Following the payment of the full amount of the Series A Liquidation Preference
and the Common Adjustment in respect of all outstanding shares of Series A
Junior Participating Preferred Stock, Common Stock and Non-voting Common Stock,
respectively, holders of Series A Junior Participating Preferred Stock and
holders of shares of Common Stock and Non-voting Common Stock shall receive
their ratable and proportionate share of the remaining assets to be distributed
in the ratio of the Adjustment Number to 1 with respect to such Preferred Stock
and Common Stock or Non-voting Common Stock, as the case may be, on a per share
basis, respectively.

                  (B) In the event, however, that there are not sufficient
assets available to permit payment in full of the Series A Liquidation
Preference and the liquidation preferences of all other series of Preferred
Stock, if any, that rank on a parity with the Series A Junior Participating
Preferred Stock, then such remaining assets shall be distributed ratably to the
holders of such parity shares in proportion to their respective liquidation
preferences. In the event, however, that there are not sufficient assets
available to permit payment in full of the Common Adjustment, then such
remaining assets shall be distributed ratably to the holders of Common Stock and
Non-voting Common Stock on a per share basis.

            7. Consolidation Merger, etc. In case the Corporation shall enter
into any consolidation, merger, combination or other transaction in which the
shares of Common Stock are exchanged for or changed into other stock or
securities, cash and/or any other property, then in any such case the shares of
Series A Junior Participating Preferred Stock shall at the same time be
similarly exchanged or changed in an amount per share equal to the Adjustment
Number


                                      A-6


times the aggregate amount of stock, securities, cash and/or any other property
(payable in kind), as the case may be, into which or for which each share of
Common Stock is changed or exchanged.

            8. No Redemption. The shares of Series A Junior Participating
Preferred Stock shall not be redeemable.

            9. Ranking. The Series A Junior Participating Preferred Stock shall
rank junior to all other series of the Corporation's Preferred Stock as to the
payment of dividends and the distribution of assets, unless the terms of any
such series shall provide otherwise.

### AVAILABLE DATA
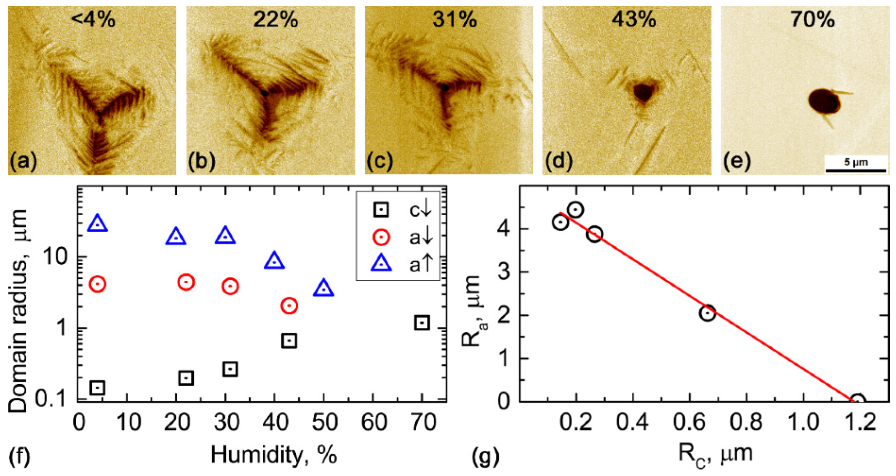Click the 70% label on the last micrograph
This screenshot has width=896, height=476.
pyautogui.click(x=812, y=20)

### WHAT YOU NEED TO DO
Reproduce the part of the Series A preferred stock passage above from "(B) In the event, however, that" up to and including "per share basis.", word for word.

### WRITTEN SOLUTION
(B) In the event, however, that there are not sufficient
assets available to permit payment in full of the Series A Liquidation
Preference and the liquidation preferences of all other series of Preferred
Stock, if any, that rank on a parity with the Series A Junior Participating
Preferred Stock, then such remaining assets shall be distributed ratably to the
holders of such parity shares in proportion to their respective liquidation
preferences. In the event, however, that there are not sufficient assets
available to permit payment in full of the Common Adjustment, then such
remaining assets shall be distributed ratably to the holders of Common Stock and
Non-voting Common Stock on a per share basis.